## To do
Please answer from the passage about the ferry injury: what did the Red Cross issue to the writer?

## Passage provided
Now, another year slips by and all that. I do just wanna say that I’ve had more fun and frolics since I turned forty than I had ever had before. Wow – let’s ratchet it up for the next decade. Maybe a little extra chilli and garlic, maybe a slightly deeper red wine over a longer lunch. Slower breaths and longer kisses have been the wisdom of my ageing.  Really truly, this is a deeply serious comment. The English summer is cold and wet so far. The Euro creaks. The money beast bellows. From Greece come stories of mounting suicides and new born babies being held as security in hospitals when mothers cannot pay. Let us not forget love, comradeship and pleasure. It is allowed.

Emma thinx: Comrade humans – if not us, then what is humanity?

Kiss-met Hardy.

I have that first Wednesday insecure feeling. Looking back on previous insecure posts I see that I have rambled on about broken love affairs whilst trees fell around my ears. Just imagine – I thought I knew something about insecurity. Until a few days ago I knew nothing. That was when I could stand up and support myself on two legs. That was before the Red Cross issued me with a wheelchair and crutches. 
Being a believer in determinism I have to accept that since my birth and the first design concepts of the Brittany ferry “Bretagne”, I had been hurtling towards a moment of destiny. Ahead of us lay a starry night, our traditional Earth moving kiss on the deck as Angleterre slipped away to the north and a hairy Frenchman in orange overalls spraying water with a hose. As we crossed the heli-pad my leg folded under me with an agonising pop. As I lay felled by the French like Admiral Nelson at Trafalgar, I began to wonder how the crew of the rescue helicopter would be able to reach me on the treacherous gloss painted skid pan deck. I guess they carry a good supply of crutches. I knew that my Easter at home in France was not to be. Gilles cajoled and dragged me to the cabin and we summoned the nurse. She found the solitary ship’s ice pack. 


On arrival in France my leg resembled a black blue and green mottled snake that had swallowed a football. Our home lay 300 miles to the south and I could not bend my leg. We decided to keep me on ice in the cabin (they pickled Nelson in Brandy – but I did not think that Brittany Ferries would supply a barrel) and go back to the UK where we live a few minutes from the port. As a Brit I can get medical attention in the UK without complication and a long stay in a hospital miles from any home lacked appeal.

If you really want to feel insecure – plonk yourself in a wheelchair as a captive patient. The following afternoon as we approached the shores of Britain, Gilles decided to take me out for a spin. Watching paralympic sport on TV had obviously inspired him into some kinda wheelchair sprint fantasy accompanied by Formula One racing car noises. He’ll make someone a lovely husband when he grows up. He does the same tricks with supermarket trolleys. You do realise just how tough it is for folks in wheelchairs. All manner of lumps and gulleys become hazards. With my leg straight out in front of me like a lance I felt like a jousting knight on a runaway horse. At the self service restaurant a chef tapped rather impatiently on his steel pots of vegetables demanding to know which I wanted. I would have told him but my eyes were about level with the tray track. “Does she like beans?” he asked Gilles.

(Collected data entries)
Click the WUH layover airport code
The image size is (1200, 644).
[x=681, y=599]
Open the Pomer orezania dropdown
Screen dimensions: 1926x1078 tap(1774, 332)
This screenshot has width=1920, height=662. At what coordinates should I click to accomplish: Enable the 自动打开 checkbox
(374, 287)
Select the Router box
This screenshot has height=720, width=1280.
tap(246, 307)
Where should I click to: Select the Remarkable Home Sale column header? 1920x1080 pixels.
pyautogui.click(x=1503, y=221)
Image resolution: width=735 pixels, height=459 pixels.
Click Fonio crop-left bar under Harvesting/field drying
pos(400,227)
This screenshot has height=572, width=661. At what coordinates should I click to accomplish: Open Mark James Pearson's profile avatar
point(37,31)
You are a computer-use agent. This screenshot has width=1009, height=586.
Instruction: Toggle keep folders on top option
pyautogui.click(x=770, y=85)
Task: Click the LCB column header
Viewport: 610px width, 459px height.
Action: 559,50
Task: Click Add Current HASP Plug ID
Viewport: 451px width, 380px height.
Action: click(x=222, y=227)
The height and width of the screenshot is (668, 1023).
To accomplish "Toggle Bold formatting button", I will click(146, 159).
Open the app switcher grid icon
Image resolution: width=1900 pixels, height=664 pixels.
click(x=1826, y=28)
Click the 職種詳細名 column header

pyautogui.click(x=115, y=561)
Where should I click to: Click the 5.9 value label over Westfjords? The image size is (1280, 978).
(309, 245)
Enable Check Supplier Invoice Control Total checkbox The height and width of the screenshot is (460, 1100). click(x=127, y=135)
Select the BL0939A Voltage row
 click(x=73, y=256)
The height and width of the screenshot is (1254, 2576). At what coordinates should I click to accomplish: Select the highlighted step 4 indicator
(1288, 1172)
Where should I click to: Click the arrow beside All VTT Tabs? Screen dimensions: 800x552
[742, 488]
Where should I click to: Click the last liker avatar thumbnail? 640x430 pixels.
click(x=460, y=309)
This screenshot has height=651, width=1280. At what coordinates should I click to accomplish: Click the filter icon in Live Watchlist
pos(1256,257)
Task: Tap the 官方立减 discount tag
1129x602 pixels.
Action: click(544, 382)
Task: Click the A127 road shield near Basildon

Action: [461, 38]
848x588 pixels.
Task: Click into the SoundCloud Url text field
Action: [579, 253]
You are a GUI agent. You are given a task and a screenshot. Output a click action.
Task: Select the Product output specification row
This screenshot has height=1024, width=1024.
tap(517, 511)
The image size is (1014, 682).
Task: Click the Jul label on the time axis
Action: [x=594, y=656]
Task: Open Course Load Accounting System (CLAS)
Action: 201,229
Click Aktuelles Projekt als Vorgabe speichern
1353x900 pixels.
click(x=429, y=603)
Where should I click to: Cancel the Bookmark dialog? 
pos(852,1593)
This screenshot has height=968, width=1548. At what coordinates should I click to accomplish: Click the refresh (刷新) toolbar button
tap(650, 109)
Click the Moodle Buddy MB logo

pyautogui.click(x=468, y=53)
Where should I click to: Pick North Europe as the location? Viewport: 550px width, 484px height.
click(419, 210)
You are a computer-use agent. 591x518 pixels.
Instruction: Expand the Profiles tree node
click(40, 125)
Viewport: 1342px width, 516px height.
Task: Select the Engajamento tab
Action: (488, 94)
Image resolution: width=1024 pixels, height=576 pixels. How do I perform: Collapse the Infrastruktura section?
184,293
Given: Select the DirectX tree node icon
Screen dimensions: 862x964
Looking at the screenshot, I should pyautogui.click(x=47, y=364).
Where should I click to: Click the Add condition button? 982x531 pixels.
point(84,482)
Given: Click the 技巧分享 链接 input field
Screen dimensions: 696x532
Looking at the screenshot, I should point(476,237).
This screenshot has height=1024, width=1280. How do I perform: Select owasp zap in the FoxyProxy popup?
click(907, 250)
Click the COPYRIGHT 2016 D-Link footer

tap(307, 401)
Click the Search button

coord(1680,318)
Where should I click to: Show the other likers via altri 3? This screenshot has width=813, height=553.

## Finished exercise
A wheelchair and crutches.